A major industrial firm says tighter rules for polluters could stifle competition. 

Regardless of who wins the upcoming election, changes to the climate credit safeguard mechanism are expected.

The safeguard is applied to 215 of Australia’s largest carbon emitters (excluding electricity), each of which emit over 100,000 tonnes of carbon a year.

The companies are each given emissions baselines to stay under, but critics claim the scheme is easily thwarted by companies that move their baselines or report over a number of years.

The Clean Energy Regulator says over a dozen companies were required to “surrender” 419,315 Australian Carbon Credit Units (ACCUs) in 2020-21, meaning they exceeded their agreed baselines for carbon emissions under the safeguard mechanism and were required to hand in existing or purchase additional ACCUs as a penalty.

Labor says it would tighten rules for big polluters by an aggregate annual emissions baseline reduction of 5 million tonnes a year.

Prime Minister Scott Morrison says it is a “carbon tax by stealth”.

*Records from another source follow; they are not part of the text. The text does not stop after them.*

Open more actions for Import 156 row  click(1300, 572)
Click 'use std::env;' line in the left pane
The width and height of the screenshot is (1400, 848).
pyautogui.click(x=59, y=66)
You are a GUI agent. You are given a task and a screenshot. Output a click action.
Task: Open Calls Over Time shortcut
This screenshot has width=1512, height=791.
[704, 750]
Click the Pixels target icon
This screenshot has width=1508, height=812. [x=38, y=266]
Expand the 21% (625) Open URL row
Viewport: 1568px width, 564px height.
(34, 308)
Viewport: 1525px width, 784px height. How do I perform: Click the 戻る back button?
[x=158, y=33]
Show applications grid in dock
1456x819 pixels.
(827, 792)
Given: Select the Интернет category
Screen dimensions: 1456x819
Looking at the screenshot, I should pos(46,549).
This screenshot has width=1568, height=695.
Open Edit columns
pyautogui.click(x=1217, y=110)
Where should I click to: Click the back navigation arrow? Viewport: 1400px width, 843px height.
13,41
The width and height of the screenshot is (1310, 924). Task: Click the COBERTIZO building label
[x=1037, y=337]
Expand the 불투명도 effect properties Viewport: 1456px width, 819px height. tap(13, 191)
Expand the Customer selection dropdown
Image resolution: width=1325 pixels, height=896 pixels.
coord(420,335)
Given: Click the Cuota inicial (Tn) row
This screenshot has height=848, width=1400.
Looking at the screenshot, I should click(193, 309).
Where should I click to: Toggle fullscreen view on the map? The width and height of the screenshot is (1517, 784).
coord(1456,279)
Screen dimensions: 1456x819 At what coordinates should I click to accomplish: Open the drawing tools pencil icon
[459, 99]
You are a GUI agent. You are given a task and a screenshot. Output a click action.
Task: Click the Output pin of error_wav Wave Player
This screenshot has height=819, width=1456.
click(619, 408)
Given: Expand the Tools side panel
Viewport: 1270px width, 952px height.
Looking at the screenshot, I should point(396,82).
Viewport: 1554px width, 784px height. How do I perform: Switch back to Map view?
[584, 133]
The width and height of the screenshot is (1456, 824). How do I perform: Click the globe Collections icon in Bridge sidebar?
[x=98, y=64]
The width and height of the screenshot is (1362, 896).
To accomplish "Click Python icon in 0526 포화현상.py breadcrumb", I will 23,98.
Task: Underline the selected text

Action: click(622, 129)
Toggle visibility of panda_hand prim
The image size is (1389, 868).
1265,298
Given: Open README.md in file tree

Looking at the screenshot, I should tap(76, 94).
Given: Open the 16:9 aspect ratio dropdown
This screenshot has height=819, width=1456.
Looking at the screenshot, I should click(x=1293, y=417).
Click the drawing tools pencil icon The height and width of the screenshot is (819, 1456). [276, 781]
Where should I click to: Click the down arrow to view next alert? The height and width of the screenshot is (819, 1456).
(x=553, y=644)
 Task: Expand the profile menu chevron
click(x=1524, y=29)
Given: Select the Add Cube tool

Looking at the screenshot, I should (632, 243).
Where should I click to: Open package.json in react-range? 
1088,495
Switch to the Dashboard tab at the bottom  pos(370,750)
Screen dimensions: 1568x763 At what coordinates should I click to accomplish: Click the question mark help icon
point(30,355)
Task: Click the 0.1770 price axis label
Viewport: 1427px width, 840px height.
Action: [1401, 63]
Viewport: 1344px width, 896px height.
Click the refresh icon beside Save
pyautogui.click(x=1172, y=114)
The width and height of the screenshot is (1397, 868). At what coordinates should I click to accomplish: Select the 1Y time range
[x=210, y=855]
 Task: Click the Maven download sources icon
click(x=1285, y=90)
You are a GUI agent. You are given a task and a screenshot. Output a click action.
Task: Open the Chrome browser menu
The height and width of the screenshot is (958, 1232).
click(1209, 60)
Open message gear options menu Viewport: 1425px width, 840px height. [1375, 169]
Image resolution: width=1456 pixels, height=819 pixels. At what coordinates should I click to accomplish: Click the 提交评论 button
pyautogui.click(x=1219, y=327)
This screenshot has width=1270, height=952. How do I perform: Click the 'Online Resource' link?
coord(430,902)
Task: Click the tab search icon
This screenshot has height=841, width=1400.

One of Australia’s biggest concrete producers, Adbri, says that having to pay more would threaten its ability to compete with cheaper imports.

“We expect to be consulted on the detail of any changes made to the policy, which needs to reflect the degree of difficulty for emissions abatement in different sectors,” an Adbri spokesperson said this week.

“Cement and lime are hard-to-abate sectors and the proposed caps need to be carefully considered to ensure that investment is not stifled and trade-exposed industries continue to have a level playing field with imported product.”